A quick warning on those percentages. A plan advertised as “10 percent below the reference price” is only as good as the reference price it is measured against. If the benchmark rises, a plan can stay “below reference” while still costing you more in dollars than last year.

1 July
When regulated default electricity prices reset each year, with final determinations published in the weeks before

Why your change is not the headline change

The benchmark is built from the same cost layers that sit under any bill: wholesale generation costs, network charges to move power down the wires, and retail costs and margin. Those layers vary enormously by network area. A change in one network can look nothing like the change in the next suburb’s network, which is why a national average can be close to meaningless for your specific address.

So when you see a figure quoted in the news as at June 2026, treat it as a signal of direction, not a personal forecast. For the number that applies to you, read the AER or Essential Services Commission final determination for your network, and then check it against your own bill once the new rates appear. Confirm the current figure with the AER and your retailer before you assume anything.

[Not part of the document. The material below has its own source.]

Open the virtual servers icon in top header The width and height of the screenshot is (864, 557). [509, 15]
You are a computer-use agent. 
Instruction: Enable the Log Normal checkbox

The reference price is a measuring stick, not a price tag. The only figure that matters is the one on your own bill, in your own network, after 1 July.

The rule of thumb, 2026

What households can actually do

The benchmark is out of your hands. Three things are not.

First, compare. Once the new determinations are live, put your current plan up against the reference price and against the best market offers in your network. The government comparison service Energy Made Easy is the neutral starting point, and our guide to the practical moves that actually cut your power bill walks through the rest. Switching plans is usually the fastest saving available, and it costs nothing but a few minutes.

Second, shift your usage. If you are on a time-of-use tariff, running the dishwasher, washing machine and pool pump in the cheaper window rather than the peak can take real money off the bill without changing what you use overall. Check which tariff you are on before you assume the times.

Third, reduce your exposure to the grid altogether. Rooftop solar cuts the share of power you buy at grid prices, and a home battery lets you store cheap or self-generated electricity for the expensive evening peak. Whether the sums work depends on your usage, your roof and the upfront cost, so it pays to run the numbers rather than the marketing. Our explainer on whether solar is worth it in Australia covers the payback question, and if you want to model the storage side specifically, you can see whether a home battery beats the price rises for your own household.

None of these moves the benchmark. All of them change how much of it you actually pay.

The bottom line

Regulated default electricity prices reset on 1 July 2026, with the AER setting the Default Market Offer for NSW, SA and south-east Queensland and the Essential Services Commission setting the Victorian Default Offer. The change varies by state and network, so ignore the national headline and read your own regulator’s final determination, then check your own bill. To cut what you pay, compare against the reference price, shift usage to cheaper times, and weigh up solar and storage. For the bigger picture on why these prices move from year to year, our overview of electricity prices in Australia in 2026 puts this reset in context.

This article is general information only and is not personal financial, tax or legal advice. Figures and benchmarks were last checked in June 2026 and can change, including at the 1 July reset. Check the official source, the AER, the Essential Services Commission or your own retailer, before acting on anything here.